Stored data

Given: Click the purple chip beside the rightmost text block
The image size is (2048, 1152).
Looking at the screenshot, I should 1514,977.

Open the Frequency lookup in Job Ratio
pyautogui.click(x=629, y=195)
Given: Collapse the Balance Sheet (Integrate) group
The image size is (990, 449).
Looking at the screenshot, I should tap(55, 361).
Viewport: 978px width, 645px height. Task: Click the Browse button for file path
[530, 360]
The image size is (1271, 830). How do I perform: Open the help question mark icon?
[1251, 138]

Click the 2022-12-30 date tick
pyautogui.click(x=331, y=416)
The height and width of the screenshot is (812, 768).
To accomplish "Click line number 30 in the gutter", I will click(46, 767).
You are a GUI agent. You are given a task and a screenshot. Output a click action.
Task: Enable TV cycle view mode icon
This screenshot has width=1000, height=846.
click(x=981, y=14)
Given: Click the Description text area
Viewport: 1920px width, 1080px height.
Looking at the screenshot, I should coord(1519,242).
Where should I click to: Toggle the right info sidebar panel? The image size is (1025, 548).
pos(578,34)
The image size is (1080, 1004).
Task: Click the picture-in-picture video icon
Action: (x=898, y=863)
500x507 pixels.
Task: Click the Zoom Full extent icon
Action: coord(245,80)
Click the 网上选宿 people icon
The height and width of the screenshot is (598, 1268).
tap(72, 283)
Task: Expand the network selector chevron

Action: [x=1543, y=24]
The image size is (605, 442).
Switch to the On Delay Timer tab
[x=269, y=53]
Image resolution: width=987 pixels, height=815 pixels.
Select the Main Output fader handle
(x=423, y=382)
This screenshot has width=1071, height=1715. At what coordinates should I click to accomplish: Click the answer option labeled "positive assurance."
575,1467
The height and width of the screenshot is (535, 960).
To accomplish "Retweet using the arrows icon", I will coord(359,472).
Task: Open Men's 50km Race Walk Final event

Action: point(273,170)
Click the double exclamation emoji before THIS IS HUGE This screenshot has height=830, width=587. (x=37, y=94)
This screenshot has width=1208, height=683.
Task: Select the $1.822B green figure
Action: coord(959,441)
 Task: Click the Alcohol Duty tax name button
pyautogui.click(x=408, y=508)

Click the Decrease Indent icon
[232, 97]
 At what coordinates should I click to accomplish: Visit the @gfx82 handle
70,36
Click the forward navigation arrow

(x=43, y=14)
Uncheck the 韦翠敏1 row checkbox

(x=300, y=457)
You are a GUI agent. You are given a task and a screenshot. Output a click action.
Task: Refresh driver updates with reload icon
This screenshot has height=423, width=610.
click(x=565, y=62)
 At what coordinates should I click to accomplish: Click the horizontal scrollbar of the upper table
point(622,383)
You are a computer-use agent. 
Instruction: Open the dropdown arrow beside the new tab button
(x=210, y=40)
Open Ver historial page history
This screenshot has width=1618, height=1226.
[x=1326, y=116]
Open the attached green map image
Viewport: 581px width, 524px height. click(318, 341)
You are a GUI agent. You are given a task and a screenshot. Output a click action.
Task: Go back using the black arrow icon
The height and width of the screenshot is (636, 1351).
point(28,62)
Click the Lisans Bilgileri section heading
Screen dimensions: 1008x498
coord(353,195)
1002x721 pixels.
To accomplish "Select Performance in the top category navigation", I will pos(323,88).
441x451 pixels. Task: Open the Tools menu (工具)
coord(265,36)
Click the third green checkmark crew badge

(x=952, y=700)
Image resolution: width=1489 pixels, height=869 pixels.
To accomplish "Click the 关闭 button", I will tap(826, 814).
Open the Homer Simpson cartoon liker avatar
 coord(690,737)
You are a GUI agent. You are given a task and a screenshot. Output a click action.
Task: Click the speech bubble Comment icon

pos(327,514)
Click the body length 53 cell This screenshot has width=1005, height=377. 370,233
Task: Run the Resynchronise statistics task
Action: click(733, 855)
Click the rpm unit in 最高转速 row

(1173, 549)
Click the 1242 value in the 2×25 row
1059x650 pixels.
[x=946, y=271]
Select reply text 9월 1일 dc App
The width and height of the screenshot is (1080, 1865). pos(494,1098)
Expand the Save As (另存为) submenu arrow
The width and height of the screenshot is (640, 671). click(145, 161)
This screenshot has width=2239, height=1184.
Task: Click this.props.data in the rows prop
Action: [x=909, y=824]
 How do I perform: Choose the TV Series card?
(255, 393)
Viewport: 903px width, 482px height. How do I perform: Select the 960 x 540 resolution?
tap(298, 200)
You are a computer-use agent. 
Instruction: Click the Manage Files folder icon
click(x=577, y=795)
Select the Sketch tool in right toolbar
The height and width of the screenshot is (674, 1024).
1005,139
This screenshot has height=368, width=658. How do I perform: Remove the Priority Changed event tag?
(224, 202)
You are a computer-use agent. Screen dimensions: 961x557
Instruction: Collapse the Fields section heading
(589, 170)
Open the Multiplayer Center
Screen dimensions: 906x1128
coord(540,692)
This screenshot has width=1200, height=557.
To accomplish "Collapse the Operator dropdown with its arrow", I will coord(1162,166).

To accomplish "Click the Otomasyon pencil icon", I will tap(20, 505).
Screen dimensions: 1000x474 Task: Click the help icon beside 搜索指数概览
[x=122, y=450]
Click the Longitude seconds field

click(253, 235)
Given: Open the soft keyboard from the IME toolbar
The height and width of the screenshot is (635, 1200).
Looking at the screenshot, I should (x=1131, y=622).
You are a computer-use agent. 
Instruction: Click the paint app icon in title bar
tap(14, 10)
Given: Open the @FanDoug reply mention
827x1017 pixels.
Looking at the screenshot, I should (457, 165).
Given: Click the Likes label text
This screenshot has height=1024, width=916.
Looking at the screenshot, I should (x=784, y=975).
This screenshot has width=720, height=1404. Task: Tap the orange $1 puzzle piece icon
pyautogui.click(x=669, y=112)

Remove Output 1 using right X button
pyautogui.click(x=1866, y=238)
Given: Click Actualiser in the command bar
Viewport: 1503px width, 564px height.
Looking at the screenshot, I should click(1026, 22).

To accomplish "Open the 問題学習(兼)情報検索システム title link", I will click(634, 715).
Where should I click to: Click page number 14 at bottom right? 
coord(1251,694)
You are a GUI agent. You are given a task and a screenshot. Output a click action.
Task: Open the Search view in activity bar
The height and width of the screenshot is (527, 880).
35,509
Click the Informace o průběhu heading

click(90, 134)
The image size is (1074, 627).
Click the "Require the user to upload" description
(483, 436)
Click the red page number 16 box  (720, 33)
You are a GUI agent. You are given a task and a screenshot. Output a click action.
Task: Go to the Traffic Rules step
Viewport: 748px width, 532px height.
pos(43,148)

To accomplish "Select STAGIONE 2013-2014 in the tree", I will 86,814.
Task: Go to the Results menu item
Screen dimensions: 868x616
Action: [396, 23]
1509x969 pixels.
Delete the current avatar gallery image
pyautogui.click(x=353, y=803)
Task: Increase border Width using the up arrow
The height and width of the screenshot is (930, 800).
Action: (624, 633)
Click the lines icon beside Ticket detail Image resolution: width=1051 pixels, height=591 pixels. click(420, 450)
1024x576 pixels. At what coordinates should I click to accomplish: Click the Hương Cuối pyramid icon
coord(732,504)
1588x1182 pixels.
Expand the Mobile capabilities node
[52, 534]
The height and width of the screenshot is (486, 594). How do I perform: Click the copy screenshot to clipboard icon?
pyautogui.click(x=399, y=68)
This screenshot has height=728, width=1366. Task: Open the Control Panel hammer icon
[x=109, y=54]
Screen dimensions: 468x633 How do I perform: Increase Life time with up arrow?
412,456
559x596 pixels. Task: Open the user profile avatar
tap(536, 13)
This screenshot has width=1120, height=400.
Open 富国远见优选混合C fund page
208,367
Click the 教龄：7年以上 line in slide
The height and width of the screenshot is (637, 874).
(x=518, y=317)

What to produce
Write all of the records out again exactly.

Exercise answer
Given: Click the purple chip beside the rightmost text block
The image size is (2048, 1152).
Looking at the screenshot, I should 1514,977.

Open the Frequency lookup in Job Ratio
pyautogui.click(x=629, y=195)
Given: Collapse the Balance Sheet (Integrate) group
The image size is (990, 449).
Looking at the screenshot, I should tap(55, 361).
Viewport: 978px width, 645px height. Task: Click the Browse button for file path
[530, 360]
The image size is (1271, 830). How do I perform: Open the help question mark icon?
[1251, 138]

Click the 2022-12-30 date tick
pyautogui.click(x=331, y=416)
The height and width of the screenshot is (812, 768).
To accomplish "Click line number 30 in the gutter", I will click(46, 767).
You are a GUI agent. You are given a task and a screenshot. Output a click action.
Task: Enable TV cycle view mode icon
This screenshot has width=1000, height=846.
click(x=981, y=14)
Given: Click the Description text area
Viewport: 1920px width, 1080px height.
Looking at the screenshot, I should coord(1519,242).
Where should I click to: Toggle the right info sidebar panel? The image size is (1025, 548).
pos(578,34)
The image size is (1080, 1004).
Task: Click the picture-in-picture video icon
Action: (x=898, y=863)
500x507 pixels.
Task: Click the Zoom Full extent icon
Action: coord(245,80)
Click the 网上选宿 people icon
The height and width of the screenshot is (598, 1268).
tap(72, 283)
Task: Expand the network selector chevron

Action: [x=1543, y=24]
The image size is (605, 442).
Switch to the On Delay Timer tab
[x=269, y=53]
Image resolution: width=987 pixels, height=815 pixels.
Select the Main Output fader handle
(x=423, y=382)
This screenshot has width=1071, height=1715. At what coordinates should I click to accomplish: Click the answer option labeled "positive assurance."
575,1467
The height and width of the screenshot is (535, 960).
To accomplish "Retweet using the arrows icon", I will coord(359,472).
Task: Open Men's 50km Race Walk Final event

Action: point(273,170)
Click the double exclamation emoji before THIS IS HUGE This screenshot has height=830, width=587. (x=37, y=94)
This screenshot has width=1208, height=683.
Task: Select the $1.822B green figure
Action: coord(959,441)
 Task: Click the Alcohol Duty tax name button
pyautogui.click(x=408, y=508)

Click the Decrease Indent icon
[232, 97]
 At what coordinates should I click to accomplish: Visit the @gfx82 handle
70,36
Click the forward navigation arrow

(x=43, y=14)
Uncheck the 韦翠敏1 row checkbox

(x=300, y=457)
You are a GUI agent. You are given a task and a screenshot. Output a click action.
Task: Refresh driver updates with reload icon
This screenshot has height=423, width=610.
click(x=565, y=62)
 At what coordinates should I click to accomplish: Click the horizontal scrollbar of the upper table
point(622,383)
You are a computer-use agent. 
Instruction: Open the dropdown arrow beside the new tab button
(x=210, y=40)
Open Ver historial page history
This screenshot has width=1618, height=1226.
[x=1326, y=116]
Open the attached green map image
Viewport: 581px width, 524px height. click(318, 341)
You are a GUI agent. You are given a task and a screenshot. Output a click action.
Task: Go back using the black arrow icon
The height and width of the screenshot is (636, 1351).
point(28,62)
Click the Lisans Bilgileri section heading
Screen dimensions: 1008x498
coord(353,195)
1002x721 pixels.
To accomplish "Select Performance in the top category navigation", I will pos(323,88).
441x451 pixels. Task: Open the Tools menu (工具)
coord(265,36)
Click the third green checkmark crew badge

(x=952, y=700)
Image resolution: width=1489 pixels, height=869 pixels.
To accomplish "Click the 关闭 button", I will tap(826, 814).
Open the Homer Simpson cartoon liker avatar
 coord(690,737)
You are a GUI agent. You are given a task and a screenshot. Output a click action.
Task: Click the speech bubble Comment icon

pos(327,514)
Click the body length 53 cell This screenshot has width=1005, height=377. 370,233
Task: Run the Resynchronise statistics task
Action: click(733, 855)
Click the rpm unit in 最高转速 row

(1173, 549)
Click the 1242 value in the 2×25 row
1059x650 pixels.
[x=946, y=271]
Select reply text 9월 1일 dc App
The width and height of the screenshot is (1080, 1865). pos(494,1098)
Expand the Save As (另存为) submenu arrow
The width and height of the screenshot is (640, 671). click(145, 161)
This screenshot has width=2239, height=1184.
Task: Click this.props.data in the rows prop
Action: [x=909, y=824]
 How do I perform: Choose the TV Series card?
(255, 393)
Viewport: 903px width, 482px height. How do I perform: Select the 960 x 540 resolution?
tap(298, 200)
You are a computer-use agent. 
Instruction: Click the Manage Files folder icon
click(x=577, y=795)
Select the Sketch tool in right toolbar
The height and width of the screenshot is (674, 1024).
1005,139
This screenshot has height=368, width=658. How do I perform: Remove the Priority Changed event tag?
(224, 202)
You are a computer-use agent. Screen dimensions: 961x557
Instruction: Collapse the Fields section heading
(589, 170)
Open the Multiplayer Center
Screen dimensions: 906x1128
coord(540,692)
This screenshot has width=1200, height=557.
To accomplish "Collapse the Operator dropdown with its arrow", I will coord(1162,166).

To accomplish "Click the Otomasyon pencil icon", I will tap(20, 505).
Screen dimensions: 1000x474 Task: Click the help icon beside 搜索指数概览
[x=122, y=450]
Click the Longitude seconds field

click(253, 235)
Given: Open the soft keyboard from the IME toolbar
The height and width of the screenshot is (635, 1200).
Looking at the screenshot, I should (x=1131, y=622).
You are a computer-use agent. 
Instruction: Click the paint app icon in title bar
tap(14, 10)
Given: Open the @FanDoug reply mention
827x1017 pixels.
Looking at the screenshot, I should (457, 165).
Given: Click the Likes label text
This screenshot has height=1024, width=916.
Looking at the screenshot, I should (x=784, y=975).
This screenshot has width=720, height=1404. Task: Tap the orange $1 puzzle piece icon
pyautogui.click(x=669, y=112)

Remove Output 1 using right X button
pyautogui.click(x=1866, y=238)
Given: Click Actualiser in the command bar
Viewport: 1503px width, 564px height.
Looking at the screenshot, I should click(1026, 22).

To accomplish "Open the 問題学習(兼)情報検索システム title link", I will click(634, 715).
Where should I click to: Click page number 14 at bottom right? 
coord(1251,694)
You are a GUI agent. You are given a task and a screenshot. Output a click action.
Task: Open the Search view in activity bar
The height and width of the screenshot is (527, 880).
35,509
Click the Informace o průběhu heading

click(90, 134)
The image size is (1074, 627).
Click the "Require the user to upload" description
(483, 436)
Click the red page number 16 box  (720, 33)
You are a GUI agent. You are given a task and a screenshot. Output a click action.
Task: Go to the Traffic Rules step
Viewport: 748px width, 532px height.
pos(43,148)

To accomplish "Select STAGIONE 2013-2014 in the tree", I will 86,814.
Task: Go to the Results menu item
Screen dimensions: 868x616
Action: [396, 23]
1509x969 pixels.
Delete the current avatar gallery image
pyautogui.click(x=353, y=803)
Task: Increase border Width using the up arrow
The height and width of the screenshot is (930, 800).
Action: (624, 633)
Click the lines icon beside Ticket detail Image resolution: width=1051 pixels, height=591 pixels. click(420, 450)
1024x576 pixels. At what coordinates should I click to accomplish: Click the Hương Cuối pyramid icon
coord(732,504)
1588x1182 pixels.
Expand the Mobile capabilities node
[52, 534]
The height and width of the screenshot is (486, 594). How do I perform: Click the copy screenshot to clipboard icon?
pyautogui.click(x=399, y=68)
This screenshot has height=728, width=1366. Task: Open the Control Panel hammer icon
[x=109, y=54]
Screen dimensions: 468x633 How do I perform: Increase Life time with up arrow?
412,456
559x596 pixels. Task: Open the user profile avatar
tap(536, 13)
This screenshot has width=1120, height=400.
Open 富国远见优选混合C fund page
208,367
Click the 教龄：7年以上 line in slide
The height and width of the screenshot is (637, 874).
(x=518, y=317)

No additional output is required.